Speech given by Andrew Bailey, Deputy Governor, Prudential Regulation and Chief Executive Office, Prudential Regulation Authority.
At the Society of Business Economists Annual Dinner, 3rd June 2013
"Thank you for inviting me this evening - it is a great pleasure to have this opportunity and particularly at a time when we are embarking on major reforms to policymaking in the area of financial regulation.
The financial crisis has provided hard lessons on what happens when the stability of the financial system is found wanting. It has reminded us how much we depend upon the supply of critical services from banks, insurers, investment firms, asset managers and other parts of the financial sector. If you take the banks as Exhibit One, there is good reason to curse them, but at the same time recent experiences have only served to emphasise how much we depend upon them, like it or not. The new legislation on financial regulation in the UK emphasises the importance of the continuity of supply of critical financial services. This is a permanent public policy objective, and rightly so. I use the term "permanent" deliberately to distinguish this objective from the support provided by Too Big / Important to Fail, which should not be permanent.

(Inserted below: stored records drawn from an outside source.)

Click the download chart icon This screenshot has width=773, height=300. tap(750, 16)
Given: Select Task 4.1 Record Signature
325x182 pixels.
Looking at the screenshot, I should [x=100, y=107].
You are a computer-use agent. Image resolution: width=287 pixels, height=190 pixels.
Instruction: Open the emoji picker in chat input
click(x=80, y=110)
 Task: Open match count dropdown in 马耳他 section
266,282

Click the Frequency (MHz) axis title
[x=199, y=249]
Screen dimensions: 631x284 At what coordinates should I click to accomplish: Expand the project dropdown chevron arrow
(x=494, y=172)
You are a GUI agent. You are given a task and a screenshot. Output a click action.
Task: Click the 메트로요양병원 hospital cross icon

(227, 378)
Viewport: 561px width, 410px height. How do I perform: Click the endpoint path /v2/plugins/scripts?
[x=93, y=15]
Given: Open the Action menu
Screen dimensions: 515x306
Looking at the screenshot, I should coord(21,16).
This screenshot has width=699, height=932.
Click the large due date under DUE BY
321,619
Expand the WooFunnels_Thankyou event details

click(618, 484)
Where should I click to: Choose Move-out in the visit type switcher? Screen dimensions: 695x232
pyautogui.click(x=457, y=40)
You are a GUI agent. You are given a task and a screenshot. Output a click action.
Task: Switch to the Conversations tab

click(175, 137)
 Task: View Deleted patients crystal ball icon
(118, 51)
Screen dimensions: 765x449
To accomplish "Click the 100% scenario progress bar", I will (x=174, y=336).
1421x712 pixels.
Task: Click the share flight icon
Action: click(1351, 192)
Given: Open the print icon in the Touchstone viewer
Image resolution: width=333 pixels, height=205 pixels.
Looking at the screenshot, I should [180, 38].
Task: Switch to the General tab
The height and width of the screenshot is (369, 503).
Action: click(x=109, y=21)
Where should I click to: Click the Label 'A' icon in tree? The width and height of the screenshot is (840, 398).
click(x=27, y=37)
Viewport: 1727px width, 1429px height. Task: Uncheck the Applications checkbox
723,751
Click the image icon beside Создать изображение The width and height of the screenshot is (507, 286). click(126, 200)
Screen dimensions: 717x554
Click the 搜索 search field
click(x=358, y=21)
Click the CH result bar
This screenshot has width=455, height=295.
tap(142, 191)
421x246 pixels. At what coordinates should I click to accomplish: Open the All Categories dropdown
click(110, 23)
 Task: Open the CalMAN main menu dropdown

The Financial Policy Committee of the Bank of England, the FPC, has the task of identifying, monitoring and taking action to remove or reduce risks with a view to protecting and enhancing the resilience of the financial system in the UK. These risks at the level of the system can include those arising from structural features of financial markets, from the distribution of risk within the financial system, and from unsustainable levels of leverage, debt or credit growth. The emphasis here is very clearly on ensuring the resilience of the financial system."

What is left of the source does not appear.